Tue. Jun 18th, 2024

SASSA Faces Challenges as Irregular Payments Exceed R150 Million, Including Payments to Deceased Beneficiaries

The South African Social Security Agency (SASSA) has come under scrutiny for irregular payments totaling over R150 million made to deceased former social grant beneficiaries in the past three years, according to Social Development Minister Indie Zulu. The revelation emerged in response to parliamentary questions, with at least 74,636 improper payments identified.

Minister Zulu explained that the irregular payments occurred when a grant beneficiary passed away after the Department of Home Affairs had already confirmed their proof of life, and the payment run was subsequently released to the beneficiary’s bank account.

In 2021-22, there were 32,920 instances of wrongful payments, a number that decreased to 26,512 in the following financial year and further to 15,204 in the 2023-24 financial year. Minister Zulu highlighted SASSA’s collaboration with the Department of Home Affairs, conducting monthly checks to verify the life status of beneficiaries before initiating payments.

To prevent the withdrawal of social grant funds, SASSA took proactive measures such as freezing the accounts of deceased beneficiaries through Post Bank and sending letters to the next of kin, urging them to return the funds. In cases where withdrawals had already occurred, SASSA initiated a debt recovery process.
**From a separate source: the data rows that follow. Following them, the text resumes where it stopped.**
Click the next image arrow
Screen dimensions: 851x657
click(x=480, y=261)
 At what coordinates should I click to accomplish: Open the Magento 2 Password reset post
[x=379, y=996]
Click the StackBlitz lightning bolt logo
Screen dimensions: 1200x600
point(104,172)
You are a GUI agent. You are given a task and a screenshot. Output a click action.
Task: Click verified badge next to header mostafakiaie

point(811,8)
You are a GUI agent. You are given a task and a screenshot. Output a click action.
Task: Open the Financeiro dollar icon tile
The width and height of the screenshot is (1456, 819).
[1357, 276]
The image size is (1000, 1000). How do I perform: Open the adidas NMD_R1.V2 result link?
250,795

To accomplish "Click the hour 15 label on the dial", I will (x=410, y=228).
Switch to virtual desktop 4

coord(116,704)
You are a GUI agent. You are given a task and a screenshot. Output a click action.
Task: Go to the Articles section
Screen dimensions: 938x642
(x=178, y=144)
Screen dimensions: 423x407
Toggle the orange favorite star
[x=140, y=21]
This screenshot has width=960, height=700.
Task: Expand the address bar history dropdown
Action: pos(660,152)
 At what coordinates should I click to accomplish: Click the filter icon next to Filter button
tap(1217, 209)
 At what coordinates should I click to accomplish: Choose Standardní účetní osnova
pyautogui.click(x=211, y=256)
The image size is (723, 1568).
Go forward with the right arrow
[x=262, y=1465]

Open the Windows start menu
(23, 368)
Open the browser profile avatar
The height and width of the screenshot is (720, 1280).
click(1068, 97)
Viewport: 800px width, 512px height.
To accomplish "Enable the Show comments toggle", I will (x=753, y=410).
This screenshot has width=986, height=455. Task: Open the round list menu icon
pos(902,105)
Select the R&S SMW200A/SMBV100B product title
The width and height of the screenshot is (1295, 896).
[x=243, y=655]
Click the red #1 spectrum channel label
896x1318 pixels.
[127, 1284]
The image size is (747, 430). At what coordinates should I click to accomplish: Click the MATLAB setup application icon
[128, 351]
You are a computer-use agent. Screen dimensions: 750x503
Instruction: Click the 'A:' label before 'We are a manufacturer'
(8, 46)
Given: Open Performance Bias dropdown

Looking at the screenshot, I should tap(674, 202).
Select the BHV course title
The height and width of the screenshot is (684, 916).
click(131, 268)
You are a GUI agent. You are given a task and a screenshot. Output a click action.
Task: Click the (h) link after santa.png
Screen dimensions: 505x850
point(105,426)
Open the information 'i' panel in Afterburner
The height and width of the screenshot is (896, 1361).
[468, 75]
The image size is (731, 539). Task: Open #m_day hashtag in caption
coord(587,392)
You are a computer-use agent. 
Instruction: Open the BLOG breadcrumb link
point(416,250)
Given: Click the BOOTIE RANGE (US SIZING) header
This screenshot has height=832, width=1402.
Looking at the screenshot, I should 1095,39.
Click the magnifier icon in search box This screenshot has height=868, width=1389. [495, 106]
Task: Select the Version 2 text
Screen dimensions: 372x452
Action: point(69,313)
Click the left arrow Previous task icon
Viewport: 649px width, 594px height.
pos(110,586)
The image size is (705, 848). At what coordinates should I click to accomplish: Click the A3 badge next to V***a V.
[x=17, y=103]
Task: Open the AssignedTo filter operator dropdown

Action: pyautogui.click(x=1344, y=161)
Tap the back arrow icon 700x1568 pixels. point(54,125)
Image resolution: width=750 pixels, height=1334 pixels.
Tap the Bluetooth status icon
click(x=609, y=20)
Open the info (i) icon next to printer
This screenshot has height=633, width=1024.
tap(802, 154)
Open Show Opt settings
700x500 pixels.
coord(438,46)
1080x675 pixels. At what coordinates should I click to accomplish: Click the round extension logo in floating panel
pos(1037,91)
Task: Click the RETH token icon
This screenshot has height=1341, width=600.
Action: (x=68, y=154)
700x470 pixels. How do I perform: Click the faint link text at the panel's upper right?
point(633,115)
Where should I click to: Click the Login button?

Additionally, the Auditor-General uncovered that 5,812 civil servants received R350 social relief of distress grants despite drawing government salaries. Another 33,833 public servants had their social grants lapsed due to non-compliance with the Social Assistance Act. Minister Zulu noted that 5,812 civil servants obtained Covid-19-related social relief between May and October 2020, potentially through misrepresentation.

Addressing the issue, Minister Zulu stated that 1,815 cases had been referred to the South African Police Service for further criminal investigation under Section 21 of the Social Assistance Act. However, the exact amount recovered from public servants who irregularly received social grants remains undisclosed.

In response, DA Western Cape Spokesperson on Social Development Dan Plato expressed concerns about SASSA’s performance, emphasizing that the department’s failure to provide efficient support to vulnerable citizens jeopardizes the integrity of the payment system. Plato urged for a change in leadership, asserting that the ANC national government has grown out of touch with the struggles of the people and must be held accountable.